Die große Wildnis – Piers Torday



Hardcover, Dystopie, Kinder ab 10 Jahren



Dystopien sind so eine Sache und verursachen bei mir immer ein wenig Unbehagen. So auch diese, die sich meiner Meinung nach auch noch durch eine relative Brutalität auszeichnet, die ich der Zielgruppe nicht angemessen finde. Aber das kann ich nicht beurteilen.

Die Geschichte als solche empfand ich anfangs als etwas zäh, doch nimmt sie ziemlich an Fahrt auf und hat mich in Spannung gehalten. Das Ende ist leider (es soll wohl eine Trilogie werden) offen, wenn auch hoffnungsvoll, sodass ich einigermaßen versöhnt bin.

Stilistisch stolperte ich mal wieder über die Gegenwartsform, die mich immer mal wieder im Lesefluss irritierte. Ich brauche dieses Stilmittel definitiv nicht und finde es schade, weil ich sie unelegant finde. Vielleicht sehen Kinder das anders.
Ansonsten gibt es aber am Stil nichts auszusetzen und ist sogar für ein Kinderbuch sehr hochwertig, wie ich finde.

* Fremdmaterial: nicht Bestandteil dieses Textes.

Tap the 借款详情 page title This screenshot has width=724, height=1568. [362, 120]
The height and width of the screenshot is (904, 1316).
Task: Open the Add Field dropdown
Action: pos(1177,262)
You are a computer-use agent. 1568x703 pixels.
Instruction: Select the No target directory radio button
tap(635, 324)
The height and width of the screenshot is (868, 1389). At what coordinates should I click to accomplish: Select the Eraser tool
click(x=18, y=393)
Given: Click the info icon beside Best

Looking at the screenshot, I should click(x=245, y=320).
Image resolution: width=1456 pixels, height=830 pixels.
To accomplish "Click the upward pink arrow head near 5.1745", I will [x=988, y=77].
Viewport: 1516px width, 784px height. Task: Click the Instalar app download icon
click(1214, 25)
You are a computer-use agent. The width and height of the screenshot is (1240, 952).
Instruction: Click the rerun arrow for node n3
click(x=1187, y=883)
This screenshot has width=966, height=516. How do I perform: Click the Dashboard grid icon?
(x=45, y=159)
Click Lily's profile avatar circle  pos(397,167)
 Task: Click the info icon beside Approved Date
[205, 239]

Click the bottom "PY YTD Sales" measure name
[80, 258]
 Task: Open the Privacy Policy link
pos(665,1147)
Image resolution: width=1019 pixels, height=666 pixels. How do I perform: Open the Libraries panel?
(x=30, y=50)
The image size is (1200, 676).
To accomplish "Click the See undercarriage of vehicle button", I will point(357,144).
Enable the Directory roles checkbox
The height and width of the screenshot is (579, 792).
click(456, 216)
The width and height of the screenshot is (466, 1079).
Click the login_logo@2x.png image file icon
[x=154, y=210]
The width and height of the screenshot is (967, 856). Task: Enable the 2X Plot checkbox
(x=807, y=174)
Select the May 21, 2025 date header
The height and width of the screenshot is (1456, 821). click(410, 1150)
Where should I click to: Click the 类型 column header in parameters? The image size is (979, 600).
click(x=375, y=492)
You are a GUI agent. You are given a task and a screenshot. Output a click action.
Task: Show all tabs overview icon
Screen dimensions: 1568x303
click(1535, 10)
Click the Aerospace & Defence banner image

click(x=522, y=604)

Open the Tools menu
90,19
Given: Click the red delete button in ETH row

Die Botschaft, die sich hinter der Geschichte verbirgt, gefällt mir sehr und ich fände es schön, wenn sie auch bei der Zielgruppe ankommt. Zumal sie auch eher unterschwellig überbracht wird.

Fazit?
Eine gut durchdachte Geschichte, die ich allerdings einem Zehnjährigen unreflektiert nicht zumuten würde.